# [EXIGENCES DE TÂCHE]
Pouvez-vous reproduire à l'identique l'ensemble des enregistrements ci-dessous, ligne par ligne ?

# [DONNÉES FOURNIES]

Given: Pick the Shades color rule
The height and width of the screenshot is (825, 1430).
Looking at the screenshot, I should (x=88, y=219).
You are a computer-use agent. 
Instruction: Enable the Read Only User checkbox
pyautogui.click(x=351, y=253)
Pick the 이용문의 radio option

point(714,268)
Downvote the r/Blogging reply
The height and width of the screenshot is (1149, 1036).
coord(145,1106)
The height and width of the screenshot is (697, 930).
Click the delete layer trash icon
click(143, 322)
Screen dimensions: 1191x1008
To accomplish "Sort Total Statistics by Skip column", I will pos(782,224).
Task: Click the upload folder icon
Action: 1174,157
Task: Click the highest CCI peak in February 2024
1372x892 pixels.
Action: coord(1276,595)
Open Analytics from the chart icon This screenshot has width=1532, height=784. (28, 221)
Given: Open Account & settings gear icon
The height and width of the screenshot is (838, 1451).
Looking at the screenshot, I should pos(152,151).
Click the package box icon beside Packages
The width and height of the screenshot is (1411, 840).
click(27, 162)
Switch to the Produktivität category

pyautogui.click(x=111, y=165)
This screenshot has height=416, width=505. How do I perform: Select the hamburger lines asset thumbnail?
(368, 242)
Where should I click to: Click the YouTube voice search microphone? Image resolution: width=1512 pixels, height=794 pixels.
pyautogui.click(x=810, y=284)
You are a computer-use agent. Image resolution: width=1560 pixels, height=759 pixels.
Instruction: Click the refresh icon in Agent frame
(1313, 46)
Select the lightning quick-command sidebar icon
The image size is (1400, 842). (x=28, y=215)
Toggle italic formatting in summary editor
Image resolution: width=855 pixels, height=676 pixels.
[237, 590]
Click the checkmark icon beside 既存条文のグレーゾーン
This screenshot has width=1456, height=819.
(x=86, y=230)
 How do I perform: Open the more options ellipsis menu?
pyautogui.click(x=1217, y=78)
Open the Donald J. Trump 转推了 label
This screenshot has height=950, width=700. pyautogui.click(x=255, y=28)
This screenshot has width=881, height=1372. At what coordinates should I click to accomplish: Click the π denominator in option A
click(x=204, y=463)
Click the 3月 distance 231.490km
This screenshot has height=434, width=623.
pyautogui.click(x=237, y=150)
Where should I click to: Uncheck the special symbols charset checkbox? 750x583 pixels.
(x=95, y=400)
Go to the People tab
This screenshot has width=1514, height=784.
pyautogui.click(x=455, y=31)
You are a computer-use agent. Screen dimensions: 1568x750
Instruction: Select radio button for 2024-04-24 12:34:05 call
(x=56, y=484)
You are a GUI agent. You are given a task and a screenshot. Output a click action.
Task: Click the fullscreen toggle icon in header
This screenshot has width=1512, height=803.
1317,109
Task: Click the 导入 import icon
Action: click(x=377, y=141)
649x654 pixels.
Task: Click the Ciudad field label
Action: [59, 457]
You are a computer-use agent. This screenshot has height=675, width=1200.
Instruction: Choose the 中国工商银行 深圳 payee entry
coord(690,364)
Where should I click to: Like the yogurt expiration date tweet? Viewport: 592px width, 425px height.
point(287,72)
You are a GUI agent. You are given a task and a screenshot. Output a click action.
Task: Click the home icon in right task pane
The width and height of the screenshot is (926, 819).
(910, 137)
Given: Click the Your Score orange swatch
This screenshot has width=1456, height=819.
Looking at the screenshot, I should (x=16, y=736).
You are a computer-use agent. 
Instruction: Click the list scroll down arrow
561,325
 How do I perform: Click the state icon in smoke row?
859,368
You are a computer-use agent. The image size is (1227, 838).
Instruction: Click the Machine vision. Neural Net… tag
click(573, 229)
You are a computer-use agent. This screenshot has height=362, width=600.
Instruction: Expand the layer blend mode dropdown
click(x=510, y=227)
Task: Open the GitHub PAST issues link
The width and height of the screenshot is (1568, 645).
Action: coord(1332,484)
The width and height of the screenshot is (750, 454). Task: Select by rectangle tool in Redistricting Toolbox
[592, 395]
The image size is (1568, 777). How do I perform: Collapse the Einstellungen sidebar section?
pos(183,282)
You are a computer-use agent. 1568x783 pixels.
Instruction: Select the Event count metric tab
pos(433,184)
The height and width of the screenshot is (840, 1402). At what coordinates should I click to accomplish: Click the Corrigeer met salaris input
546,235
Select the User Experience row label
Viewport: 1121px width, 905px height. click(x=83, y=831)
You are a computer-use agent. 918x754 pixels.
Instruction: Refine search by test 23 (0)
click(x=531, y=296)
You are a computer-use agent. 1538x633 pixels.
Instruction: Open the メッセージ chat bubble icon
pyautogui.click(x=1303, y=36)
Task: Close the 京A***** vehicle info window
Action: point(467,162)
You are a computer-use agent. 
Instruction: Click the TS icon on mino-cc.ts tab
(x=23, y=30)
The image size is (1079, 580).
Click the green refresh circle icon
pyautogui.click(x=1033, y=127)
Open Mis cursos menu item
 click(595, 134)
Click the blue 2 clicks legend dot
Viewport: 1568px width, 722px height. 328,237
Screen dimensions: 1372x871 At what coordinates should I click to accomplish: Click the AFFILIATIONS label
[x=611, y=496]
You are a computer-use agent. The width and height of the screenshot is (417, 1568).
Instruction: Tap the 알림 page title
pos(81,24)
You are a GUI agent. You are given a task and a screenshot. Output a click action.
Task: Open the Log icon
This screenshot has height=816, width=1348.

# [RÉSULTAT OBTENU]
Given: Pick the Shades color rule
The height and width of the screenshot is (825, 1430).
Looking at the screenshot, I should (x=88, y=219).
You are a computer-use agent. 
Instruction: Enable the Read Only User checkbox
pyautogui.click(x=351, y=253)
Pick the 이용문의 radio option

point(714,268)
Downvote the r/Blogging reply
The height and width of the screenshot is (1149, 1036).
coord(145,1106)
The height and width of the screenshot is (697, 930).
Click the delete layer trash icon
click(143, 322)
Screen dimensions: 1191x1008
To accomplish "Sort Total Statistics by Skip column", I will pos(782,224).
Task: Click the upload folder icon
Action: 1174,157
Task: Click the highest CCI peak in February 2024
1372x892 pixels.
Action: coord(1276,595)
Open Analytics from the chart icon This screenshot has width=1532, height=784. (28, 221)
Given: Open Account & settings gear icon
The height and width of the screenshot is (838, 1451).
Looking at the screenshot, I should pos(152,151).
Click the package box icon beside Packages
The width and height of the screenshot is (1411, 840).
click(27, 162)
Switch to the Produktivität category

pyautogui.click(x=111, y=165)
This screenshot has height=416, width=505. How do I perform: Select the hamburger lines asset thumbnail?
(368, 242)
Where should I click to: Click the YouTube voice search microphone? Image resolution: width=1512 pixels, height=794 pixels.
pyautogui.click(x=810, y=284)
You are a computer-use agent. Image resolution: width=1560 pixels, height=759 pixels.
Instruction: Click the refresh icon in Agent frame
(1313, 46)
Select the lightning quick-command sidebar icon
The image size is (1400, 842). (x=28, y=215)
Toggle italic formatting in summary editor
Image resolution: width=855 pixels, height=676 pixels.
[237, 590]
Click the checkmark icon beside 既存条文のグレーゾーン
This screenshot has width=1456, height=819.
(x=86, y=230)
 How do I perform: Open the more options ellipsis menu?
pyautogui.click(x=1217, y=78)
Open the Donald J. Trump 转推了 label
This screenshot has height=950, width=700. pyautogui.click(x=255, y=28)
This screenshot has width=881, height=1372. At what coordinates should I click to accomplish: Click the π denominator in option A
click(x=204, y=463)
Click the 3月 distance 231.490km
This screenshot has height=434, width=623.
pyautogui.click(x=237, y=150)
Where should I click to: Uncheck the special symbols charset checkbox? 750x583 pixels.
(x=95, y=400)
Go to the People tab
This screenshot has width=1514, height=784.
pyautogui.click(x=455, y=31)
You are a computer-use agent. Screen dimensions: 1568x750
Instruction: Select radio button for 2024-04-24 12:34:05 call
(x=56, y=484)
You are a GUI agent. You are given a task and a screenshot. Output a click action.
Task: Click the fullscreen toggle icon in header
This screenshot has width=1512, height=803.
1317,109
Task: Click the 导入 import icon
Action: click(x=377, y=141)
649x654 pixels.
Task: Click the Ciudad field label
Action: [59, 457]
You are a computer-use agent. This screenshot has height=675, width=1200.
Instruction: Choose the 中国工商银行 深圳 payee entry
coord(690,364)
Where should I click to: Like the yogurt expiration date tweet? Viewport: 592px width, 425px height.
point(287,72)
You are a GUI agent. You are given a task and a screenshot. Output a click action.
Task: Click the home icon in right task pane
The width and height of the screenshot is (926, 819).
(910, 137)
Given: Click the Your Score orange swatch
This screenshot has width=1456, height=819.
Looking at the screenshot, I should (x=16, y=736).
You are a computer-use agent. 
Instruction: Click the list scroll down arrow
561,325
 How do I perform: Click the state icon in smoke row?
859,368
You are a computer-use agent. The image size is (1227, 838).
Instruction: Click the Machine vision. Neural Net… tag
click(573, 229)
You are a computer-use agent. This screenshot has height=362, width=600.
Instruction: Expand the layer blend mode dropdown
click(x=510, y=227)
Task: Open the GitHub PAST issues link
The width and height of the screenshot is (1568, 645).
Action: coord(1332,484)
The width and height of the screenshot is (750, 454). Task: Select by rectangle tool in Redistricting Toolbox
[592, 395]
The image size is (1568, 777). How do I perform: Collapse the Einstellungen sidebar section?
pos(183,282)
You are a computer-use agent. 1568x783 pixels.
Instruction: Select the Event count metric tab
pos(433,184)
The height and width of the screenshot is (840, 1402). At what coordinates should I click to accomplish: Click the Corrigeer met salaris input
546,235
Select the User Experience row label
Viewport: 1121px width, 905px height. click(x=83, y=831)
You are a computer-use agent. 918x754 pixels.
Instruction: Refine search by test 23 (0)
click(x=531, y=296)
You are a computer-use agent. 1538x633 pixels.
Instruction: Open the メッセージ chat bubble icon
pyautogui.click(x=1303, y=36)
Task: Close the 京A***** vehicle info window
Action: point(467,162)
You are a computer-use agent. 
Instruction: Click the TS icon on mino-cc.ts tab
(x=23, y=30)
The image size is (1079, 580).
Click the green refresh circle icon
pyautogui.click(x=1033, y=127)
Open Mis cursos menu item
 click(595, 134)
Click the blue 2 clicks legend dot
Viewport: 1568px width, 722px height. 328,237
Screen dimensions: 1372x871 At what coordinates should I click to accomplish: Click the AFFILIATIONS label
[x=611, y=496]
You are a computer-use agent. The width and height of the screenshot is (417, 1568).
Instruction: Tap the 알림 page title
pos(81,24)
You are a GUI agent. You are given a task and a screenshot. Output a click action.
Task: Open the Log icon
This screenshot has height=816, width=1348.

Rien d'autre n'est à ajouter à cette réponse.